Знаменитые «Германские Ноты» Сталина от марта–апреля 1952 г., в которых он предлагал новое объединение Германии, вывод войск союзников из Германии с одновременным объявлением её нейтралитета, вновь оживили надежды на подписание Государственного договора ([xlvi]). Однако предложение Сталина было прежде всего дипломатической попыткой предотвратить новое вооружение Западной Германии. Примерно в то же время последовавшая инициатива западных держав с предложением создания «сокращённого договора» по Австрии и рассмотрения его в качестве предпосылки конференции четырёх держав по Германии, укрепила взаимообусловленность австрийского и немецкого вопросов. «Сокращённый договор», однако, блокировал надолго любой шаг вперёд, т. к. он означал бы отказ СССР от уже оговоренных ранее экономических условий, что для него было неприемлемо.

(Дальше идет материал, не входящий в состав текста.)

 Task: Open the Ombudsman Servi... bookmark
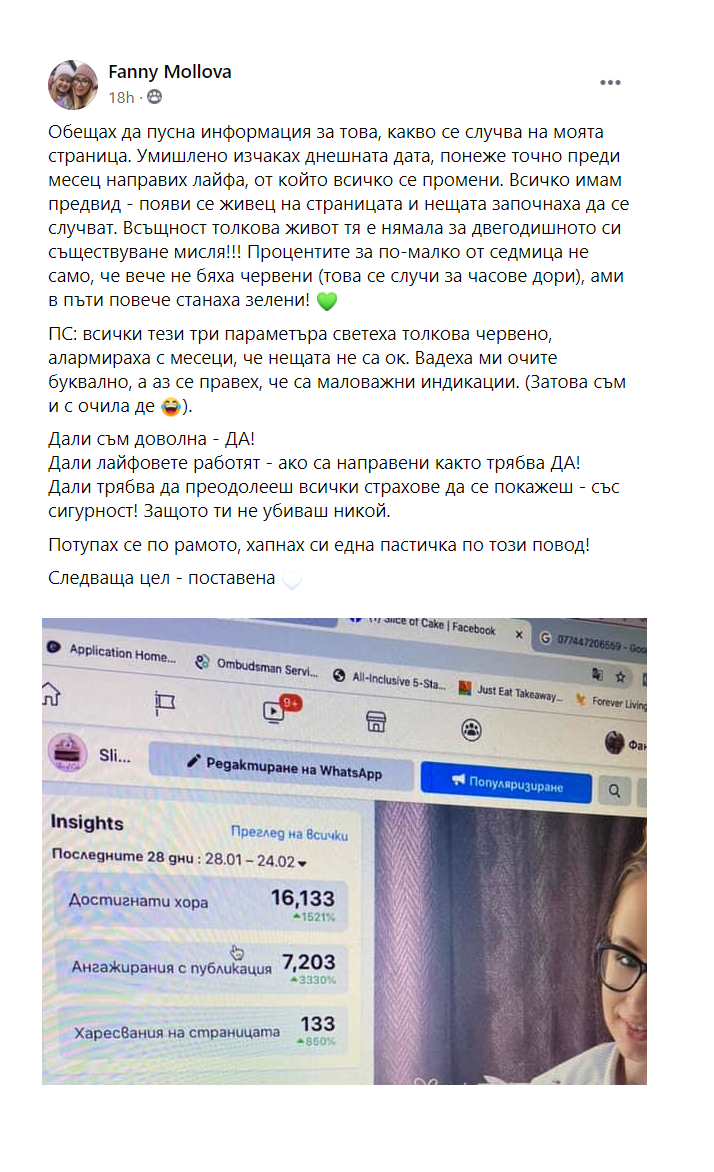256,666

В марте 1953 г. умер Сталин. На войне в Корее было заключено перемирие, и новое советское руководство желало серьёзных переговоров относительно Германии и Австрии. В связи с изменением международной обстановки усилилась надежда на то, что в рамках Берлинской конференции министров иностранных дел в январе-феврале 1954 г. может быть достигнута договорённость по Государственному договору. Требование Молотова оставить войска союзников в Австрии и после подписания Государственного договора оказалось неприемлемым. Разговоры окончились ничем, оккупация в Австрии осталась, и страх перед разделением Австрии по образцу Германии на восточную и западную части вновь усилился.

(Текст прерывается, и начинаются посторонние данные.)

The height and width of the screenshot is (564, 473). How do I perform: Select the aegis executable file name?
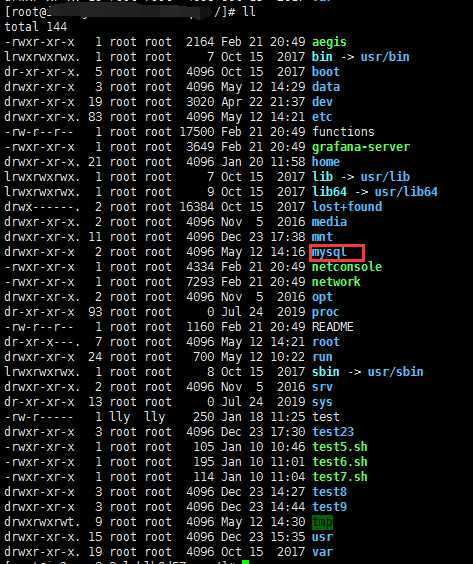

Новая советская инициатива в начале 1955 г., которая в конце концов в течение нескольких недель привела к заключению Государственного договора совместно с решениями о выходе оккупационных войск и продажей советских предприятий в Австрии, стали выражением изменившегося соотношения сил и новых политических приоритетов в Кремле. 1‑й секретарь ЦК КПСС Н. С. Хрущёв сумел одержать верх над Молотовым ([xlvii]). Вследствие вступления ФРГ в НАТО в начале мая 1955 г. дальнейшее затягивание заключения Государственного договора с точки зрения советской стороны уже теряло смысл. Нейтралитет Австрии, на который в апреле 1955 г. во время московских переговоров по Государственному договору согласилась австрийская делегация, и принятый австрийским парламентом 26‑го октября, приводил к удлинению нейтрального территориального клина между Германией и Италией, что было невыгодно НАТО. Одновременно, Варшавский пакт ([xlviii]), подписанный 14‑го мая 1955 г., и примирение между Советским Союзом и Югославией укрепляли стратегические позиции Советского Союза в Восточной и Центральной Европе с севера, востока и юга от австрийских границ и тем самым открывали путь для вывода войск союзников из Австрии.

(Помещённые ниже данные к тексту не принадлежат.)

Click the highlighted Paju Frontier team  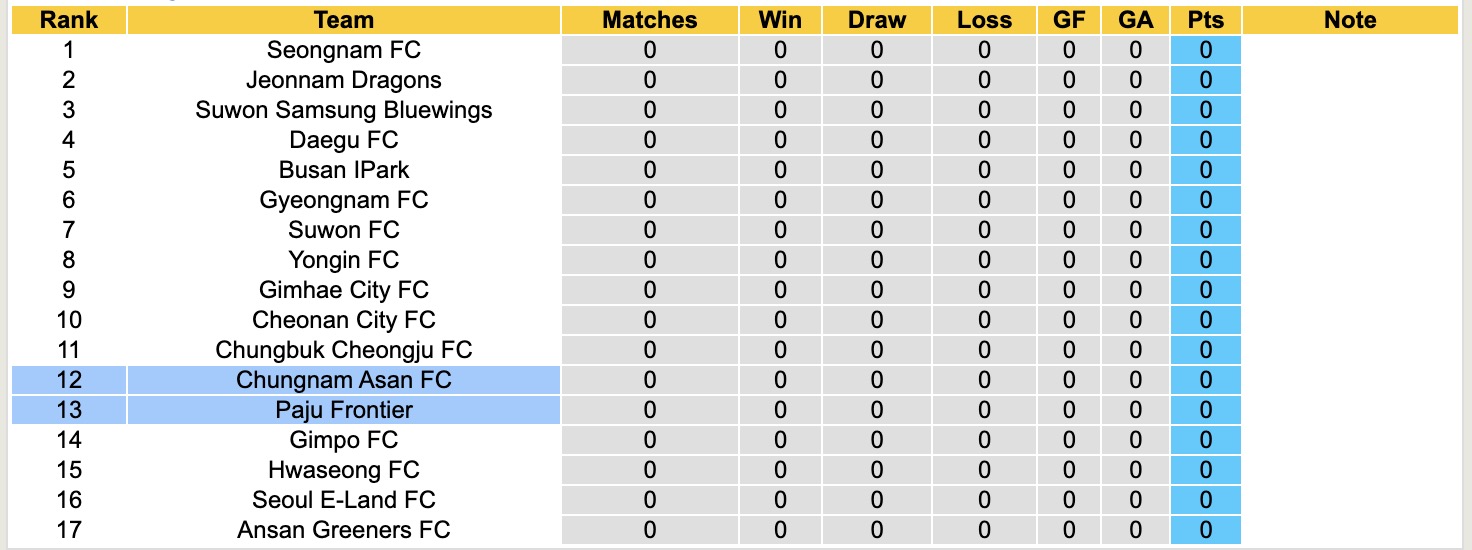click(343, 410)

4. Советская политика в Австрии

Советская оккупация в Австрии продолжалась с конца марта 1945 г. до сентября 1955 г. Какие цели преследовал Советский Союз в течение этих 10‑ти лет? Историки «реалистической» школы видели советские намерения по отношению к Австрии в контексте советизации Восточной и Центральной Европы, а также Восточной Германии после Второй мировой войны и исходили поэтому из того, что Сталин, хотя и планировал восстановить независимую Австрию, но после этого собирался поставить её под советское влияние и установить в ней коммунистическое руководство ([xlix]). Советские и «ревизионистские» историки, напротив, настаивают на том, что СССР никогда не собирался «советизировать» Австрию ([l]). Лишь частичное открытие советских фондов документов после конца Советского Союза позволяет сегодня заново оценить этот вопрос ([li]).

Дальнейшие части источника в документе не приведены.